>> begin Provided records

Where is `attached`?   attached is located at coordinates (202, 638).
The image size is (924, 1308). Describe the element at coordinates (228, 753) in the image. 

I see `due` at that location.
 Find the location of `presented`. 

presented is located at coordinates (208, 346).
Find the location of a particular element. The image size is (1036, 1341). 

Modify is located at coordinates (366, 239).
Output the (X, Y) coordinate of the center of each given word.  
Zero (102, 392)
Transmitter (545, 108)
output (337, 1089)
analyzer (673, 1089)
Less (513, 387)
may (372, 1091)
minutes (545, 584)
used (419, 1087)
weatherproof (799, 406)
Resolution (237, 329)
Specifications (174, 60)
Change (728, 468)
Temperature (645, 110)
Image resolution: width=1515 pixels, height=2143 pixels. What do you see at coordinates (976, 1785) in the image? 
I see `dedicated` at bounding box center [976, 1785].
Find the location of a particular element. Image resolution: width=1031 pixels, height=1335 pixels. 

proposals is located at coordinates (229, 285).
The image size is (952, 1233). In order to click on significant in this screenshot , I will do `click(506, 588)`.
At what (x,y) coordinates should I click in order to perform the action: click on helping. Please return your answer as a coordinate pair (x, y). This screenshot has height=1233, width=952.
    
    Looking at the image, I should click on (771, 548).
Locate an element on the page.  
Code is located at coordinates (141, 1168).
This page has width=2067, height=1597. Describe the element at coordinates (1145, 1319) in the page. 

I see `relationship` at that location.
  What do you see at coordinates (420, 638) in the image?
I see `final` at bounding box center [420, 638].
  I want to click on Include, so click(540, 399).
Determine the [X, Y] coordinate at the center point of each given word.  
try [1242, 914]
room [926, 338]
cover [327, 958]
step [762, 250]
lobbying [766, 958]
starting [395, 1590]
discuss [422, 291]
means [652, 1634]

>> end Provided records

What is asked: Return all of the records above, copying every line exactly as it appears.

Result:
Where is `attached`?   attached is located at coordinates (202, 638).
The image size is (924, 1308). Describe the element at coordinates (228, 753) in the image. 

I see `due` at that location.
 Find the location of `presented`. 

presented is located at coordinates (208, 346).
Find the location of a particular element. The image size is (1036, 1341). 

Modify is located at coordinates (366, 239).
Output the (X, Y) coordinate of the center of each given word.  
Zero (102, 392)
Transmitter (545, 108)
output (337, 1089)
analyzer (673, 1089)
Less (513, 387)
may (372, 1091)
minutes (545, 584)
used (419, 1087)
weatherproof (799, 406)
Resolution (237, 329)
Specifications (174, 60)
Change (728, 468)
Temperature (645, 110)
Image resolution: width=1515 pixels, height=2143 pixels. What do you see at coordinates (976, 1785) in the image? 
I see `dedicated` at bounding box center [976, 1785].
Find the location of a particular element. Image resolution: width=1031 pixels, height=1335 pixels. 

proposals is located at coordinates (229, 285).
The image size is (952, 1233). In order to click on significant in this screenshot , I will do `click(506, 588)`.
At what (x,y) coordinates should I click in order to perform the action: click on helping. Please return your answer as a coordinate pair (x, y). This screenshot has height=1233, width=952.
    
    Looking at the image, I should click on (771, 548).
Locate an element on the page.  
Code is located at coordinates (141, 1168).
This page has width=2067, height=1597. Describe the element at coordinates (1145, 1319) in the page. 

I see `relationship` at that location.
  What do you see at coordinates (420, 638) in the image?
I see `final` at bounding box center [420, 638].
  I want to click on Include, so click(540, 399).
Determine the [X, Y] coordinate at the center point of each given word.  
try [1242, 914]
room [926, 338]
cover [327, 958]
step [762, 250]
lobbying [766, 958]
starting [395, 1590]
discuss [422, 291]
means [652, 1634]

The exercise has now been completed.